[Ads-l] Antedating of "Blurb"

ADSGarson O'Toole adsgarsonotoole at GMAIL.COM
Wed Oct 5 04:11:16 UTC 2016


Great work, Fred! Thanks for obtaining and sharing the valuable
testimony of Peter Harrington. I just performed some searches to see
if I could locate new pertinent material placed online after my 2010
effort. Instead, I found some old material that seems to be germane.

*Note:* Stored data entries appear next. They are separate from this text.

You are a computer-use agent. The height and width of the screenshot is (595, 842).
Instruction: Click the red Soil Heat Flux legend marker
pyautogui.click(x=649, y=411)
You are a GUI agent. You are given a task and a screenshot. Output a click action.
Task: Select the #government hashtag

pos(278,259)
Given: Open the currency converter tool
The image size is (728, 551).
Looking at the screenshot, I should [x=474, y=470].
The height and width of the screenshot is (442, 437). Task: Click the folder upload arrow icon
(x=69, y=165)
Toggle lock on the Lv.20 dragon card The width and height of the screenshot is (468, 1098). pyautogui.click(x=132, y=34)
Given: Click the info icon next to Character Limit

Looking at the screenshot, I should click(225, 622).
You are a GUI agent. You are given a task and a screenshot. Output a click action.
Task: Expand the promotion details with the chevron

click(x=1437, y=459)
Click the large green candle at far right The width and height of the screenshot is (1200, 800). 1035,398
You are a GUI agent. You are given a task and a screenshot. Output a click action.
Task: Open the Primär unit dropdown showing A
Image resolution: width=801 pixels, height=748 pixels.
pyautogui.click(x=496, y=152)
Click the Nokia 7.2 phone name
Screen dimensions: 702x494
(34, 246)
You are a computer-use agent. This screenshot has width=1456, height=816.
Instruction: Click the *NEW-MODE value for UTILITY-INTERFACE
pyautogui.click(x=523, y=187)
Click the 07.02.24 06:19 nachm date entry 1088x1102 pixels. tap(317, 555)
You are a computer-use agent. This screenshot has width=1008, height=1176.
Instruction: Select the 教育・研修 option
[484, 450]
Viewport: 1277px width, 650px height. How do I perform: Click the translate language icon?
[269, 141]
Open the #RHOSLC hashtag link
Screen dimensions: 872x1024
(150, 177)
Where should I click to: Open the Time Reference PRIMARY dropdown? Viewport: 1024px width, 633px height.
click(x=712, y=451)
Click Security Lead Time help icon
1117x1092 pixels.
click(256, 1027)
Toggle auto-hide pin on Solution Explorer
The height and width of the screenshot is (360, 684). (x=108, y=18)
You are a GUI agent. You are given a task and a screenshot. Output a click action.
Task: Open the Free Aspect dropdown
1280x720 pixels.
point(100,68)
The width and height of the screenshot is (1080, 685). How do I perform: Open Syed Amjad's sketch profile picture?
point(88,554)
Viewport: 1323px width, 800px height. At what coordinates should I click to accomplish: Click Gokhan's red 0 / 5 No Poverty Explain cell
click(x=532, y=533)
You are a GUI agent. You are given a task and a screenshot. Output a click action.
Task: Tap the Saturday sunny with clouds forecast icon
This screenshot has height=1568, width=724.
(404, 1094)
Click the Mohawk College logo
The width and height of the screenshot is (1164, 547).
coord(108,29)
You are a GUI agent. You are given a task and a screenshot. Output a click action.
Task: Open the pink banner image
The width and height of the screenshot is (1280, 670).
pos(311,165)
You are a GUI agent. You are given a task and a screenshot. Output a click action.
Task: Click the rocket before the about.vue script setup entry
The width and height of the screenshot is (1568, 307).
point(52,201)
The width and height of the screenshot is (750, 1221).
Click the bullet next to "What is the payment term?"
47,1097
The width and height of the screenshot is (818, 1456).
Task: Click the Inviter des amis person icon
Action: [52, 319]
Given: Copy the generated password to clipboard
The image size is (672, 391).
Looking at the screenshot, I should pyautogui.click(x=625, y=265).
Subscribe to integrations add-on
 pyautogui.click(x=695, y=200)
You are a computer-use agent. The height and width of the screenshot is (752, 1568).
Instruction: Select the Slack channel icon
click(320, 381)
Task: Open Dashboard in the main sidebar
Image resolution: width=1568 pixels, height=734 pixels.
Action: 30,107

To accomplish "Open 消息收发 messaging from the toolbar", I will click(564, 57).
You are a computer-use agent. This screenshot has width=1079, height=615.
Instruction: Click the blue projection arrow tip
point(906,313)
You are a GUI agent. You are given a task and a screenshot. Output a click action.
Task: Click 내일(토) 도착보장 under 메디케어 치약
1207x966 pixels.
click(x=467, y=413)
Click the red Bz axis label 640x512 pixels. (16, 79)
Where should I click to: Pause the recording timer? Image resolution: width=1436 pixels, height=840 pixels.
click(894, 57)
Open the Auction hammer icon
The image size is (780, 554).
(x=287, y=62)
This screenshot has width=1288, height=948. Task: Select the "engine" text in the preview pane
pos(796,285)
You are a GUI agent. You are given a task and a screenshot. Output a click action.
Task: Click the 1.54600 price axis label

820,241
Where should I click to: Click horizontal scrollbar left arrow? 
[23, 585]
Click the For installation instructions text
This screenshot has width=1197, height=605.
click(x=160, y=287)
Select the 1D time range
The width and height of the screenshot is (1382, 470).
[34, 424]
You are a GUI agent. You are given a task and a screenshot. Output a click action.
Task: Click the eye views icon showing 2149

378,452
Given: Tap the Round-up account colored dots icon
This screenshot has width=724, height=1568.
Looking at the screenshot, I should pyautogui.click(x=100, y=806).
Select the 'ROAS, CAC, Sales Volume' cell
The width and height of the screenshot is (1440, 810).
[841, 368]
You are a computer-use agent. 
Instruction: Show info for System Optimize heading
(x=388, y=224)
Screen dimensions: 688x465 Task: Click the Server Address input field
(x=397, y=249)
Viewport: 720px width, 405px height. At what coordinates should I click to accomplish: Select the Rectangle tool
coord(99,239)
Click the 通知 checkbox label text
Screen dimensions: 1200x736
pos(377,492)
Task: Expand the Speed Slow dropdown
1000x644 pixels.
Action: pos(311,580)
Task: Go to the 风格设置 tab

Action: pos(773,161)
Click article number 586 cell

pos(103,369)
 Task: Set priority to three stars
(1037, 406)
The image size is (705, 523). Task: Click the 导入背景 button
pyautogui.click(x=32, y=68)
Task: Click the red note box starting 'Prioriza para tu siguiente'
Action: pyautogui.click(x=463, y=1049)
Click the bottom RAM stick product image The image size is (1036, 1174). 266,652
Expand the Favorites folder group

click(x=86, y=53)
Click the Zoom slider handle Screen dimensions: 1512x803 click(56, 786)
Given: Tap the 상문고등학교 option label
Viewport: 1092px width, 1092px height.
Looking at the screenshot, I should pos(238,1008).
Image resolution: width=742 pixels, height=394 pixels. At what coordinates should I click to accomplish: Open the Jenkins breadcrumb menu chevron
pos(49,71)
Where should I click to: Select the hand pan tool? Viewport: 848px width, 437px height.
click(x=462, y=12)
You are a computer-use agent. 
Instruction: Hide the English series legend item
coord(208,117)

"Supplement I" of H. L. Mencken's reference "The American Language"
contains a discussion of "blurb". Mencken reprinted the testimony of
B. W. Huebsch who published "Are You a Bromide" by Gelett Burgess.
Huebsch stated that the book jacket containing the word "blurb" was
created specifically for a convention of booksellers that was held in
1907. The regular edition did not have this special book jacket
according to Huebsch.

Of course, it is possible that Huebsch's memory was flawed. He wrote
his account in "The Colophon" circa 1937, apparently. Yet, it would be
useful to know how Harrington assigned the year 1906 to the book
jacket he has. Perhaps the book itself has a 1906 date. Google Books
has scans of a 1913 edition that asserts the First Printing of "Are
You a Bromide" was October 1906. Perhaps 1907 jackets were placed
around some unsold 1906 books and given away at the booksellers'
convention?

Here is a link to my previous post that contains the text from a New
York Times article dated May 16, 1907. The article discussed the
annual dinner of the American Booksellers' Association. Burgess gave
each attendee a copy of his work "Are You a Bromide" with the
neologism "blurb" on the jacket, and he discussed "blurb" in a speech.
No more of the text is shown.